_Try it_. Copy nothing from the entries below except the lines from the one containing "Where should I click to: Click the hammer" through the one containing "Screen dimensions: 1372x878", and copy those exactly.

_Entries provided_.
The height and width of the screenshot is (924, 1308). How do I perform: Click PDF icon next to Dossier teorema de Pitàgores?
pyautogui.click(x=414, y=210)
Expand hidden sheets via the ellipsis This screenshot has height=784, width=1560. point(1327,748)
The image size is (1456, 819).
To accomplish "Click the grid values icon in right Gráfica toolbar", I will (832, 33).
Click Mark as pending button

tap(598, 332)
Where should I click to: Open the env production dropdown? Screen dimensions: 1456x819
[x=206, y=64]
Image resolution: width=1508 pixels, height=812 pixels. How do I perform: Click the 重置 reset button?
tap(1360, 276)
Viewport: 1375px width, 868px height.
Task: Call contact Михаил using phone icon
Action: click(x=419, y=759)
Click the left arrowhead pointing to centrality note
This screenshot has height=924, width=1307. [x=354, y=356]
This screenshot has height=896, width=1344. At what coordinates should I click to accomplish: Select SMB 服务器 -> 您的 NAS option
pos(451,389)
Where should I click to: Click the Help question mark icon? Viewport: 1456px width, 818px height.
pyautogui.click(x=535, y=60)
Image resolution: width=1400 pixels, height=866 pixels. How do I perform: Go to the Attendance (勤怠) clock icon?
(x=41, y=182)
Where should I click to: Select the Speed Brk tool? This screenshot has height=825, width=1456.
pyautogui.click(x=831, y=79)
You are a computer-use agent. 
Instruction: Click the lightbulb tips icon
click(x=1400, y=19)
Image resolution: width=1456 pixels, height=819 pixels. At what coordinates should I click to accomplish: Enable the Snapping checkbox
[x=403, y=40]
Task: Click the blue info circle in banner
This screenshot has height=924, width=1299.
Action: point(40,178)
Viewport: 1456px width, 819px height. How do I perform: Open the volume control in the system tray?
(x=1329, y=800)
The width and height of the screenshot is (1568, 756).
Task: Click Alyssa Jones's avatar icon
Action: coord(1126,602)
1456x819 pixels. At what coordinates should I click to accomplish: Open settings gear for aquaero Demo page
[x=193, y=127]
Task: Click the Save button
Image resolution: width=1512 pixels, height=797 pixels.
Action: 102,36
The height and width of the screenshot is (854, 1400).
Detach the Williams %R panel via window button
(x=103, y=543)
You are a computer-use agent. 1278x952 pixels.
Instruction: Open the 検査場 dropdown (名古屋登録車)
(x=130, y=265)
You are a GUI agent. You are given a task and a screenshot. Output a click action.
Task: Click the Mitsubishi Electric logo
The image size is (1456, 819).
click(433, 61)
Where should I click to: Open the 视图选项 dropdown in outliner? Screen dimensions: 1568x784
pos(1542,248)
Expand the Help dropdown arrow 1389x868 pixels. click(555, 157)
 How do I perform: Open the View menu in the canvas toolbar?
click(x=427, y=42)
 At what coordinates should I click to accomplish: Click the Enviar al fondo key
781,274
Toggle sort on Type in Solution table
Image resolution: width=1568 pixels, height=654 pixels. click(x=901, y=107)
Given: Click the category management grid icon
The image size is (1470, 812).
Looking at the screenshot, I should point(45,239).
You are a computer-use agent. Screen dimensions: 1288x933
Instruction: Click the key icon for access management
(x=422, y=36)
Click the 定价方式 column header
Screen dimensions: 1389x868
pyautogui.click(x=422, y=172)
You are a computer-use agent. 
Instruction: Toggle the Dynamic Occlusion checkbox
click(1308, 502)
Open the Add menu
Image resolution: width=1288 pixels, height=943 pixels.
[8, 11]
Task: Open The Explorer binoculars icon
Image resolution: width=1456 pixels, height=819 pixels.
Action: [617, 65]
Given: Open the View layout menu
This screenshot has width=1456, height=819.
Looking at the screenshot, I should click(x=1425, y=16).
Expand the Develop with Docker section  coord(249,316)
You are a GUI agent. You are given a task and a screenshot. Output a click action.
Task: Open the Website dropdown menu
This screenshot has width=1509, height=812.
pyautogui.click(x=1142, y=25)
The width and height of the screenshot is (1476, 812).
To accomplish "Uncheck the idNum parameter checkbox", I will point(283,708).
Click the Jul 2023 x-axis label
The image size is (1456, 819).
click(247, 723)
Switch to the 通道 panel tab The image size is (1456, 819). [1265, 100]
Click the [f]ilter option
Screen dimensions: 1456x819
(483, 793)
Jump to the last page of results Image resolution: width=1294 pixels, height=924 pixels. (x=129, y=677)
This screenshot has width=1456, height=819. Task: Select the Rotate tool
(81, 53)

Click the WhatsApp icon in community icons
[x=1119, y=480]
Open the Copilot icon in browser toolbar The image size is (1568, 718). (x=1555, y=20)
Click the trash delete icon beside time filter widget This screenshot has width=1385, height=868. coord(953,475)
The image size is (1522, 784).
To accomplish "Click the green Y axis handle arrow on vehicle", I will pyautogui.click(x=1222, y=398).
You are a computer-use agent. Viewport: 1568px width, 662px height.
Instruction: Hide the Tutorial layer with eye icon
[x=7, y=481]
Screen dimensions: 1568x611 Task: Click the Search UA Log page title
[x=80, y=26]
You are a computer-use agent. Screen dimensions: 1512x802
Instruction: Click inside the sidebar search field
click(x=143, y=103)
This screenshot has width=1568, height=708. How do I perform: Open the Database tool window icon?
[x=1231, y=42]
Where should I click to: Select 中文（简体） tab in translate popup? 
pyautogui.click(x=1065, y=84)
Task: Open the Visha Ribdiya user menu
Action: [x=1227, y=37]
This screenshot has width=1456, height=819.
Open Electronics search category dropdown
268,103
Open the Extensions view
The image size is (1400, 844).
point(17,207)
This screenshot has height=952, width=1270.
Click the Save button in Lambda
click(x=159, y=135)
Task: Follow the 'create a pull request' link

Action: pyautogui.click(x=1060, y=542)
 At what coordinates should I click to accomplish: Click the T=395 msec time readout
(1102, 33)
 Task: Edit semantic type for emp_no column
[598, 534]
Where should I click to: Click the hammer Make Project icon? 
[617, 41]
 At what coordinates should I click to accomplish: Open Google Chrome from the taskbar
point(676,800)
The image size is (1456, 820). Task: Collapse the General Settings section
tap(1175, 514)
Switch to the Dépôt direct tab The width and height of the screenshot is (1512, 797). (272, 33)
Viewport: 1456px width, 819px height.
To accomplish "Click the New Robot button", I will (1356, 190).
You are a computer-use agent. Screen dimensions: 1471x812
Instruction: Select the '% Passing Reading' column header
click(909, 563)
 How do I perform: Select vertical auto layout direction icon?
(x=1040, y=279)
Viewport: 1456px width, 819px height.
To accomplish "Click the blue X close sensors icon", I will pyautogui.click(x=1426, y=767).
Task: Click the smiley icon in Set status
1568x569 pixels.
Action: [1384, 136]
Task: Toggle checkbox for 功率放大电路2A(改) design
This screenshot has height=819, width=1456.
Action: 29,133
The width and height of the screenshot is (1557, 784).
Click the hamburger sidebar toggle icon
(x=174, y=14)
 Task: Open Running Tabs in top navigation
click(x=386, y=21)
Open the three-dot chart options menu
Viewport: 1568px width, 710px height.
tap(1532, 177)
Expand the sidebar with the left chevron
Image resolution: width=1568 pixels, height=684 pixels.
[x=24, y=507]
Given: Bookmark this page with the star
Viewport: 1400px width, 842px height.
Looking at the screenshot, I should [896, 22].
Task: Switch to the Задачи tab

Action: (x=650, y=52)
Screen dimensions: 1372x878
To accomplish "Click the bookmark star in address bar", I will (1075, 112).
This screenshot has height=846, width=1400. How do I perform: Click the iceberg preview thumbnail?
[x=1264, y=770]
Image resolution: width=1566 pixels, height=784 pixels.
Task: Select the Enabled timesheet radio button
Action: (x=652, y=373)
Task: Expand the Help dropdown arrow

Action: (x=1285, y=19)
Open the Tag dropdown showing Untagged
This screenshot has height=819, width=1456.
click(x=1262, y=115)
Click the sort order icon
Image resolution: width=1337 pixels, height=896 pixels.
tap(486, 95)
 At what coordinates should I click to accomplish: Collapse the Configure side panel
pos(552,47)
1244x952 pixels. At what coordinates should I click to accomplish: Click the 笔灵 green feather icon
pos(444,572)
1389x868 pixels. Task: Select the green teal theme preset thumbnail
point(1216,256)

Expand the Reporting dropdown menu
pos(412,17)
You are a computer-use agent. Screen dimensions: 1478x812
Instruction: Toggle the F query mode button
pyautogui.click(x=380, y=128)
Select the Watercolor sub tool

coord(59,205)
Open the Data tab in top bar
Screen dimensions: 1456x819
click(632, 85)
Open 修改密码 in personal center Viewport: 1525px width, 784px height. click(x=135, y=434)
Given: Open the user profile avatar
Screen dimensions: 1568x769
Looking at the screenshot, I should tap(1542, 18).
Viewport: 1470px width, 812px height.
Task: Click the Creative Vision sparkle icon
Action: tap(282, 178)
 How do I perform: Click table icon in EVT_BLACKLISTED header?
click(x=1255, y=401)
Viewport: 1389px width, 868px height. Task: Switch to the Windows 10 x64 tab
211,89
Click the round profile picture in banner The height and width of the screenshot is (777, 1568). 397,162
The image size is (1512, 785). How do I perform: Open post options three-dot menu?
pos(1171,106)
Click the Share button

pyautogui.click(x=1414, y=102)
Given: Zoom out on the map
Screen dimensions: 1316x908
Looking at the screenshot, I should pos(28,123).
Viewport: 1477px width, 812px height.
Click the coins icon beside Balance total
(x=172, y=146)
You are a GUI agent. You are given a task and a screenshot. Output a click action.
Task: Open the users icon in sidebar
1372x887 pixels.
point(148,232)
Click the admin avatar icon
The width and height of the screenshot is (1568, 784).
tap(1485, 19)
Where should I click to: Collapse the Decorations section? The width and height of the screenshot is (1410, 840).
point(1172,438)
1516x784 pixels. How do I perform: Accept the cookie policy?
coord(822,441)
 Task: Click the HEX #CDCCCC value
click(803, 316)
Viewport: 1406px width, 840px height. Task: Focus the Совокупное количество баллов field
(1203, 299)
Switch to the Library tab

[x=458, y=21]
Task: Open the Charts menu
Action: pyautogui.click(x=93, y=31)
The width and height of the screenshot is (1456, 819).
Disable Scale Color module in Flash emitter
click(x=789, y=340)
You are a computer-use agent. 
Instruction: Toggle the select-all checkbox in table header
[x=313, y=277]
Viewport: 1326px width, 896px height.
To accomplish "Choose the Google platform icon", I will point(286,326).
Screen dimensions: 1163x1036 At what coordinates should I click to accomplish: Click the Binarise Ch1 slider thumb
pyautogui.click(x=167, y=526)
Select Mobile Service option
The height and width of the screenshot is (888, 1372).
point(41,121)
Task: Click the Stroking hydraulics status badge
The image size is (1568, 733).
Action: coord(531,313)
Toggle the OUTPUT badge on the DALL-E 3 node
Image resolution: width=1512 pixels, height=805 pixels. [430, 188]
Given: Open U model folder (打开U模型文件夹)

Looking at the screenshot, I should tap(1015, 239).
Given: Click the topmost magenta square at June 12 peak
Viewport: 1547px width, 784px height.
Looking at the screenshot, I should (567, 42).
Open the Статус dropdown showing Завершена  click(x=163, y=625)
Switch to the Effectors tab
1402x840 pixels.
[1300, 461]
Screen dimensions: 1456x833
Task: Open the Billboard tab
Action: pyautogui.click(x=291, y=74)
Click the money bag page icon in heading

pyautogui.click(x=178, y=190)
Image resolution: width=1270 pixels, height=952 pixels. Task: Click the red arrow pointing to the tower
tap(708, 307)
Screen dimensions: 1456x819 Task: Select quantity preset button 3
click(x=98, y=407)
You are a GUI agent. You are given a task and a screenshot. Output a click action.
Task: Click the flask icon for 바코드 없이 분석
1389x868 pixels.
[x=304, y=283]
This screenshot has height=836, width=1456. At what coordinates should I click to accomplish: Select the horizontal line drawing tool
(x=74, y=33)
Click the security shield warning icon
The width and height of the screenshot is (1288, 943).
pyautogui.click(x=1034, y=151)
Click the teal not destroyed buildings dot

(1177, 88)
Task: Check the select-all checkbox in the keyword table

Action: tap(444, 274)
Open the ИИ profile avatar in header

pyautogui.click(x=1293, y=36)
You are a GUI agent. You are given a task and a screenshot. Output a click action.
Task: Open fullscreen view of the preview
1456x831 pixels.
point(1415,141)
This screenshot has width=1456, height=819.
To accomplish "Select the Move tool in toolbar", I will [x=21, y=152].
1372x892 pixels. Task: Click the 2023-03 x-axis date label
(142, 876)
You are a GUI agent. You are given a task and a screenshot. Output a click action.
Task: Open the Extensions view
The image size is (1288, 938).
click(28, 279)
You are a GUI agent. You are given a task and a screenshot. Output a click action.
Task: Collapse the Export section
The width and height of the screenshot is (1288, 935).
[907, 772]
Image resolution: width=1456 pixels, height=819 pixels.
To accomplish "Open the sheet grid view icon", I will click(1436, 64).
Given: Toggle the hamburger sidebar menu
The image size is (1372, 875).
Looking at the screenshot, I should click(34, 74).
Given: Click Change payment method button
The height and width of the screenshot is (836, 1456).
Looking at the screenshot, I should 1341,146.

_Written solution_.
Where should I click to: Click the hammer Make Project icon? 
[617, 41]
 At what coordinates should I click to accomplish: Open Google Chrome from the taskbar
point(676,800)
The image size is (1456, 820). Task: Collapse the General Settings section
tap(1175, 514)
Switch to the Dépôt direct tab The width and height of the screenshot is (1512, 797). (272, 33)
Viewport: 1456px width, 819px height.
To accomplish "Click the New Robot button", I will (1356, 190).
You are a computer-use agent. Screen dimensions: 1471x812
Instruction: Select the '% Passing Reading' column header
click(909, 563)
 How do I perform: Select vertical auto layout direction icon?
(x=1040, y=279)
Viewport: 1456px width, 819px height.
To accomplish "Click the blue X close sensors icon", I will pyautogui.click(x=1426, y=767).
Task: Click the smiley icon in Set status
1568x569 pixels.
Action: [1384, 136]
Task: Toggle checkbox for 功率放大电路2A(改) design
This screenshot has height=819, width=1456.
Action: 29,133
The width and height of the screenshot is (1557, 784).
Click the hamburger sidebar toggle icon
(x=174, y=14)
 Task: Open Running Tabs in top navigation
click(x=386, y=21)
Open the three-dot chart options menu
Viewport: 1568px width, 710px height.
tap(1532, 177)
Expand the sidebar with the left chevron
Image resolution: width=1568 pixels, height=684 pixels.
[x=24, y=507]
Given: Bookmark this page with the star
Viewport: 1400px width, 842px height.
Looking at the screenshot, I should [896, 22].
Task: Switch to the Задачи tab

Action: (x=650, y=52)
Screen dimensions: 1372x878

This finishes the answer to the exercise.